Professional ratings
Review scores
| Source | Rating |
| AllMusic | Star |
| Collector's Guide to Heavy Metal | 8/10 |
| Pitchfork | (8.5/10) |
| Rolling Stone | Star |
| Spin Alternative Record Guide | 3/10 |
| Uncut | Star |

== Commercial performance ==
"New York Groove", which was first recorded in 1975 by the glam rock band Hello, rose to No. 13 on the US Billboard Hot 100 singles chart. This was the highest chart placement for any of the singles released from the 1978 solo albums. The album reached No. 26 on the US Billboard 200 album chart. It was certified platinum on October 2, 1978, and shipped over 1,000,000 copies.
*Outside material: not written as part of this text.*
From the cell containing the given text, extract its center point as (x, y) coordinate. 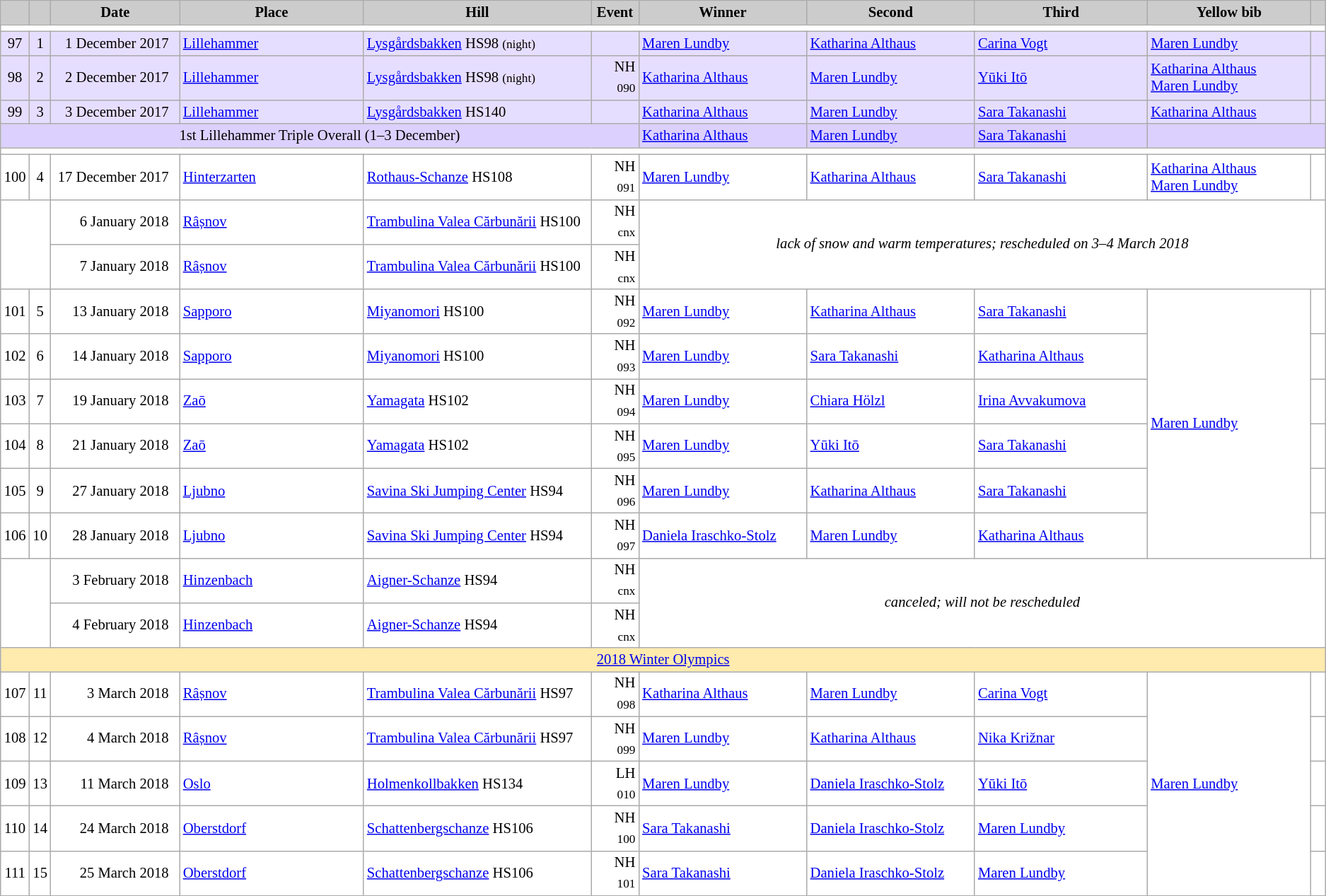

It is the highest selling of the four Kiss solo albums in the Sound Scan era (1991 onwards).

== Track listing ==
All credits adapted from the original release.

Side one
| No. | Title | Writer(s) | Length |
|---|---|---|---|
| 1. | "Rip It Out" | Frehley, Larry Kelly, Sue Kelly | 3:40 |
| 2. | "Speedin' Back to My Baby" | Frehley, Jeanette Frehley | 3:37 |
| 3. | "Snow Blind" |  | 3:55 |
| 4. | "Ozone" |  | 4:43 |
| 5. | "What's on Your Mind?" |  | 3:28 |

Side two
| No. | Title | Writer(s) | Length |
|---|---|---|---|
| 6. | "New York Groove" (Hello cover) | Russ Ballard | 3:03 |
| 7. | "I'm in Need of Love" |  | 4:39 |
| 8. | "Wiped-Out" | Frehley, Anton Fig | 4:13 |
| 9. | "Fractured Mirror" (instrumental) |  | 5:26 |
| Total length: |  |  | 36:44 |

== Personnel ==

- Artist
- Ace Frehley – lead and backing vocals, lead, rhythm and acoustic guitar, guitar synthesizer, bass

- Additional personnel
- Anton Fig – drums, percussion
- Will Lee – bass on "Ozone", "I'm in Need of Love" and "Wiped-Out"
- Carl Tallarico – drums on "Fractured Mirror"
- David Lasley and Susan Collins – backing vocals on "Speedin' Back to My Baby", "What's on Your Mind?" and "New York Groove"
- Larry Kelly – backing vocals on "Rip It Out"
- Bill "Bear" Scheniman – bell on "Fractured Mirror"
- Bobby McAdams – power mouth (talkbox) on "New York Groove"

- Production
- Eddie Kramer and Ace Frehley – producers
- Eddie Kramer and Rob Freeman – engineers
- Eric Block and Don Hunerburg – assistant engineers
- George Marino – mastered at Sterling Sound, New York
- Dennis Woloch – album design
- Eraldo Carugati – album artwork

== Charts ==

| Chart (1978–1979) | Peak position |
|---|---|
| Australian Albums (Kent Music Report) | 48 |
| Canada Top Albums/CDs (RPM) | 34 |
| Japanese Albums (Oricon) | 30 |
| US Billboard 200 | 26 |

== Certification ==

| Region | Certification | Certified units/sales |
| Canada (Music Canada) | Gold | 50,000^{^} |
| United States (RIAA) | Platinum | 1,000,000^{^} |
^{^} Shipments figures based on certification alone.